• _What is asked_
Rewrite the listing lines between the line holding "This screenshot has height=493, width=688." and the line holding "[x=102, y=71]", inclusive, putting "destination folder path field" in place of "output folder path field" and leaving everything else the same.

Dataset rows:
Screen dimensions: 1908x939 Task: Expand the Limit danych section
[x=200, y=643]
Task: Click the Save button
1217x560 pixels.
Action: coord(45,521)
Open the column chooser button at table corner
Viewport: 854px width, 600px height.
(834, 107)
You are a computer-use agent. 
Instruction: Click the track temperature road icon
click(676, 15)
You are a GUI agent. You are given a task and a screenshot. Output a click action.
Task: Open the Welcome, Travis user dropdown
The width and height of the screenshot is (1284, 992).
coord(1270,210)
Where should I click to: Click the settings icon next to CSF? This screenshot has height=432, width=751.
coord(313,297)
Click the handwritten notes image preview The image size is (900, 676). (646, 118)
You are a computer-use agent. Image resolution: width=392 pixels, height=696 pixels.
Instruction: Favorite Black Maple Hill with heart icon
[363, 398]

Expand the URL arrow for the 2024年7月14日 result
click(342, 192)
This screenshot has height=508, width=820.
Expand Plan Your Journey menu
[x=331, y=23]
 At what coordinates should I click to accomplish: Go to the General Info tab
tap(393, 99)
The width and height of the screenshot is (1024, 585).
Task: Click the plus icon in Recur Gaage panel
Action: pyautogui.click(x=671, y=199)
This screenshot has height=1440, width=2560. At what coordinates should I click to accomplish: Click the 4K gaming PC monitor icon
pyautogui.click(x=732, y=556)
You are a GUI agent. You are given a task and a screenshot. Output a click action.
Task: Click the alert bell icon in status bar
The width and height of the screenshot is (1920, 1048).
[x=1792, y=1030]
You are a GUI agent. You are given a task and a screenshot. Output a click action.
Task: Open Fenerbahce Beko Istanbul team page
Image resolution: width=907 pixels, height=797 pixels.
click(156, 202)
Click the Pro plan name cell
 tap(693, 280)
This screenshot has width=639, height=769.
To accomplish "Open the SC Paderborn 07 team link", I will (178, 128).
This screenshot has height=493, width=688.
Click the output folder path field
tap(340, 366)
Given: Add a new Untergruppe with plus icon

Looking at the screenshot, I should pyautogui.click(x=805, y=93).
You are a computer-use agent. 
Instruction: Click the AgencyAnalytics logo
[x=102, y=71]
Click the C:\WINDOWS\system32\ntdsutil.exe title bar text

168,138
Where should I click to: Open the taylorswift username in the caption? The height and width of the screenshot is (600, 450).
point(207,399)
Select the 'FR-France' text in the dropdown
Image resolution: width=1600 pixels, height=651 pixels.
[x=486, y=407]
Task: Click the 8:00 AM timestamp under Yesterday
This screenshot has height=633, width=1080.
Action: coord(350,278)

• _Answer to the problem_
This screenshot has height=493, width=688.
Click the destination folder path field
tap(340, 366)
Given: Add a new Untergruppe with plus icon

Looking at the screenshot, I should pyautogui.click(x=805, y=93).
You are a computer-use agent. 
Instruction: Click the AgencyAnalytics logo
[x=102, y=71]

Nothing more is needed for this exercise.